Indeed, the visibility attribute might be linked to the type of camera. For instance it is expected that when it's the main camera, most actions are visible, but not guaranteed.

If it does not take that much more time to label the unshown actions, I would go for it! It's always better to have extra information, even if you don't use it afterwards. And if you don't annotate them and you realize that you need them afterwards, it will take much more time as you will have to go back through the entire video once more.

[Wilann]

Hi @cioppaanthony,

To clarify, I would like to extract the frame of the action, regardless of which camera is comes from. I believe this is the second case you mentioned.

What I worry about, is that for example in Tennis (I'm using Tennis as an example since I'm not so familiar with Soccer), let's say I want to extract the frames where a rally begins. The thing is, sometimes a rally can begin and the video still shows a replay of the previous rally. Here, I would like to extract the frame of the start of the rally, but when it's actually visible (not during the replay shot), regardless of which camera is showing it (main camera, side camera, player close-up, etc.).

Building off my previous comment, I believe I have 2 options:

1. Use Action Spotting + Camera Shot Segmentation as they're intended in your repo, then filter frames where an action is detected + the camera used is a main/side/player close-up/etc.
2. Only use Action Spotting, but I "double-label" first when the action is unshown, then again when it becomes visible. I would then only train with the labels that are visible, which would have camera information embedded due to my labeling decisions. (The unshown labels are just incase I need them in the future, since as you pointed out, it would be very time consuming to go back and re-label the entire video).

[Wilann]

As a follow-up question, in the paper, section 3.1 Encoding, it says

Time-shift encoding (TSE) for temporal segmentation. ... (2) Just before an action, its occurrence is uncertain. Therefore, we do not influence the score towards any particular direction.

This corresponds to the segmentation scores that are 0 everywhere except the moment an action occurs, where it's then a 1. This means that if I forget to label a goal, this is okay, since the network won't learn "no goal" - it just won't learn anything, and the only downside is one less label in my dataset. Is this correct?

[cioppaanthony]

Hi @Wilann,

If you're only interested in the frames, I would then start with the visible action.
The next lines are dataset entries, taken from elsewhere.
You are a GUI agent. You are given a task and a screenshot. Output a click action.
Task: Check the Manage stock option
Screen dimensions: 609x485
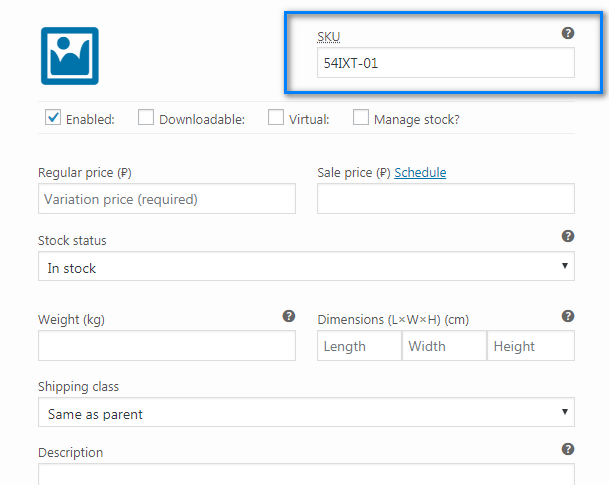coord(361,118)
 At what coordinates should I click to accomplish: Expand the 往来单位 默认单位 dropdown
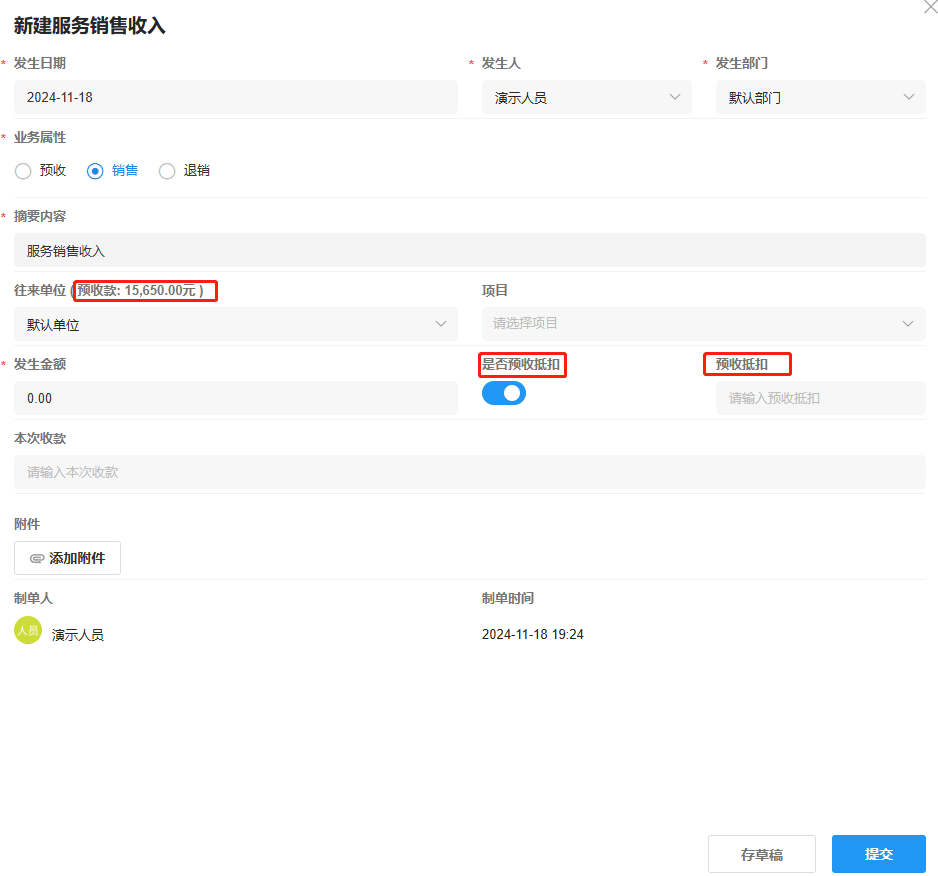(x=440, y=324)
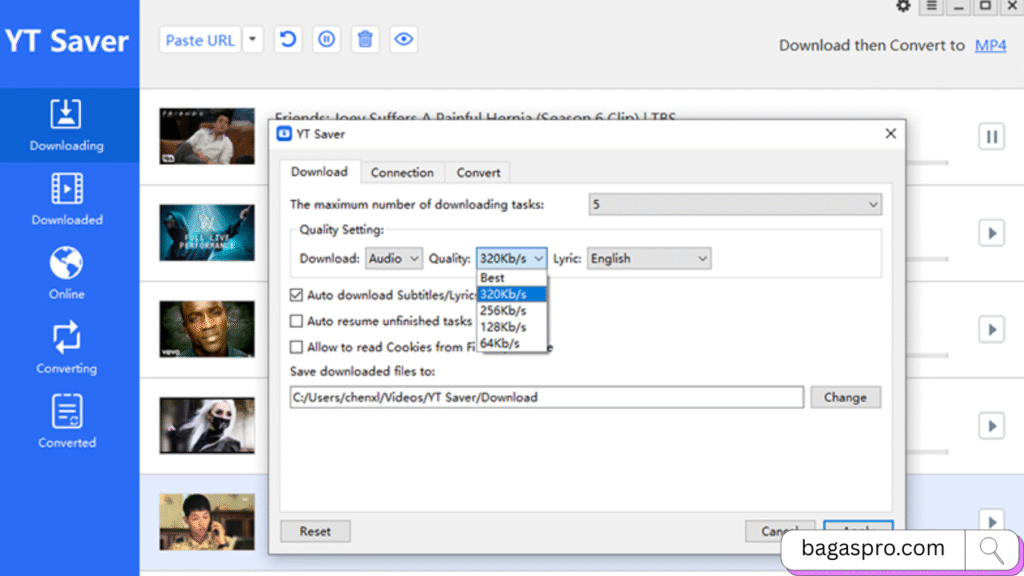Go to the Converting section

point(67,347)
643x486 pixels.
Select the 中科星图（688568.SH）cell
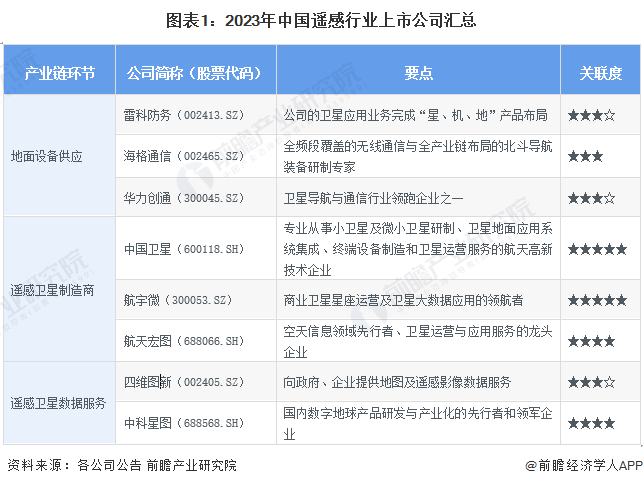pyautogui.click(x=196, y=423)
This will give you a first large subset of action frames.

If you really want them all, including the frames when the action is visible after being unshown, then as you say, you might do it automatically with the camera information (reminder that it is only available for 200 out of the 500 games).

In the second option you propose, if you use our annotator, you can directly navigate through the unshown actions and add a timestamp when the action is visible again (or the main camera for instance).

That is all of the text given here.